So the problem is that I have an integer, but I need to reuse this a lot and it would be a mess if I call a different function to do different mathematical operation (Luhn's Alogrithem). So is there a way to do that?
while(num != 0)
{
array[length] = (num % 10);
num = num/10; //here its clear that number will become 0
length --;
}
int secondArrayLength = 0;
for( int secondlength = countDigits(num) - 1; secondlength > 0; secondlength = secondlength - 2)
{
if (array[secondlength] > 0)
{
secondArrayLength ++;
}
}
So its clear in the code that by doing the num = num/10 I will eventually get zero. This is then unusable in the for( int secondlength = countDigits(num) - 1.
Is there a way around this without the need to declare another variable to temporary store number?
(edit: number is asked by a user so I can not declare it as a constant)
C has no "magic" that can/will make the value of num after the while the same as the value before the while loop.

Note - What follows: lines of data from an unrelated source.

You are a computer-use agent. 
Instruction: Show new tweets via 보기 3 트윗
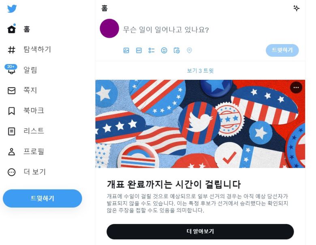coord(200,71)
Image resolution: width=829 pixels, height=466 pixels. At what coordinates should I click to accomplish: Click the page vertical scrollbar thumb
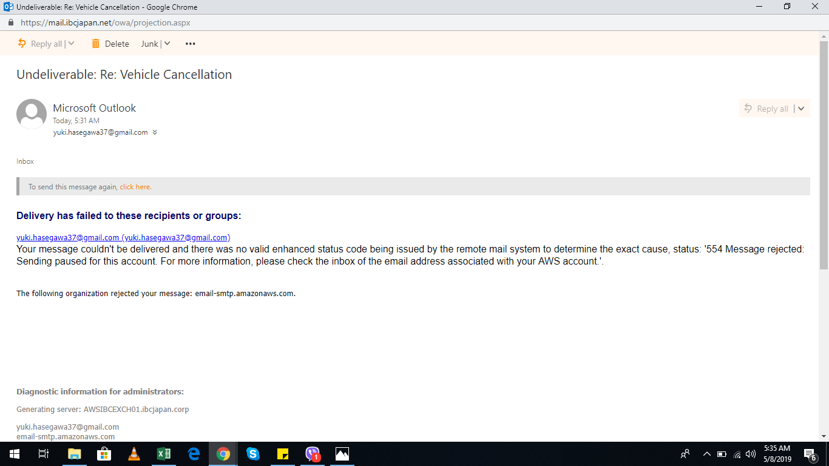tap(824, 155)

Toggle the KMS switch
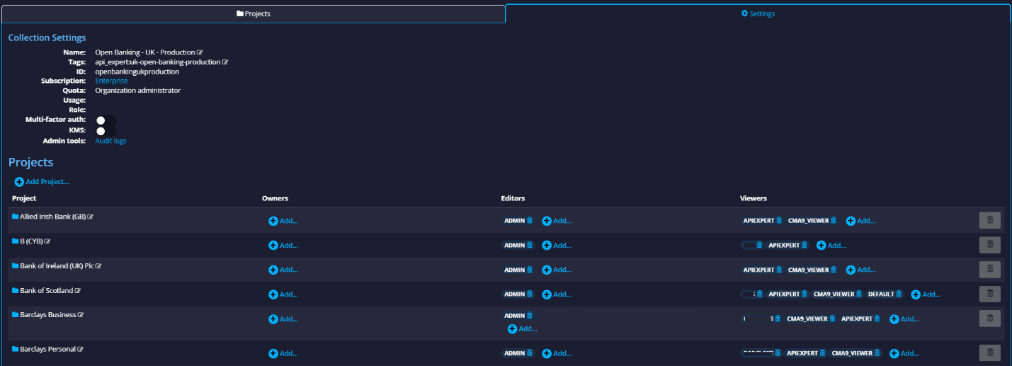106,131
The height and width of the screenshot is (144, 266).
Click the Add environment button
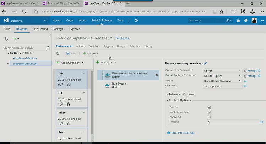[x=70, y=62]
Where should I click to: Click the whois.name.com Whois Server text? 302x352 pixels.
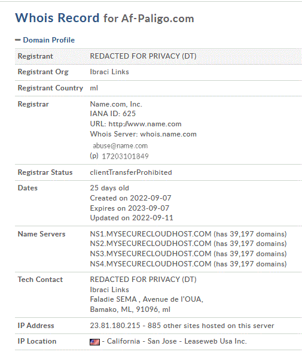pos(169,134)
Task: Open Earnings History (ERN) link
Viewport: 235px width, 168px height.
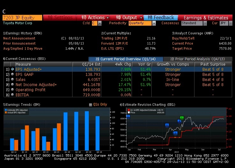Action: click(x=23, y=33)
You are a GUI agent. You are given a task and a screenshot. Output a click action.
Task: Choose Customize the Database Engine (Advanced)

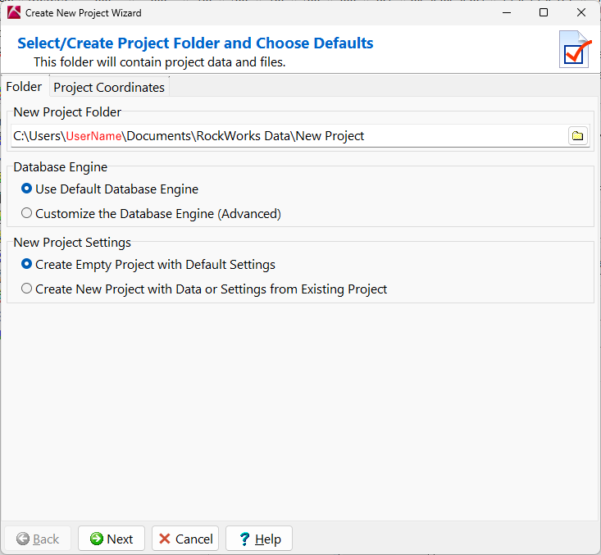click(27, 213)
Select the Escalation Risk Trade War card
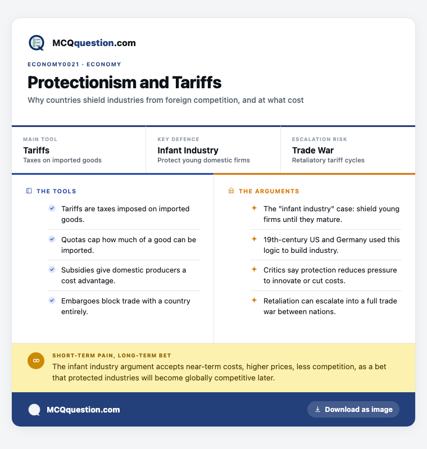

You need to write code so that it happens. And that can be done in several ways.
1: Use a function
Putting the while loop code into a function is the closest you get to the desired "magic" behavior. In reality there is no "magic". Behind you back a copy of num will be made.
Anyway - If you pass num to a function then the changes made to num inside the function will not change num in the caller code. For instance:
int doX(int num, int length, int array[])
{
while(num != 0)
{
array[length] = (num % 10);
num = num/10; //here its clear that number will become 0
length--;
}
return length;
}
and then do:
length = doX(num, length, array);
int secondArrayLength = 0;
for( int secondlength = countDigits(num) - 1; secondlength > 0; secondlength = secondlength - 2)
{
if (array[secondlength] > 0)
{
secondArrayLength ++;
}
}
A variant would be to pass length as a pointer so that it can be changed in the function, i.e. then the return and assignment could be removed.
(notice: The changes made to the array by the function will be remain when the function returns. Arrays are handled different than e.g. plain integers).
2: Use save and restore
Use an extra variable to save the value of num before the loop and restore it after the loop.
saved_num = num;
while(num != 0)
{
...
}
num = saved_num;
int secondArrayLength = 0;
...
A variant of this solution is to make the while loop code operate on saved_num instead of num. Then you don't need the restore part as num isn't changed. Or as suggested by user Fe2O3 you could implement this variant as a for loop like the below:
for (int x = num; x != 0; x = x / 10)
{
array[length] = x % 10;
length--;
}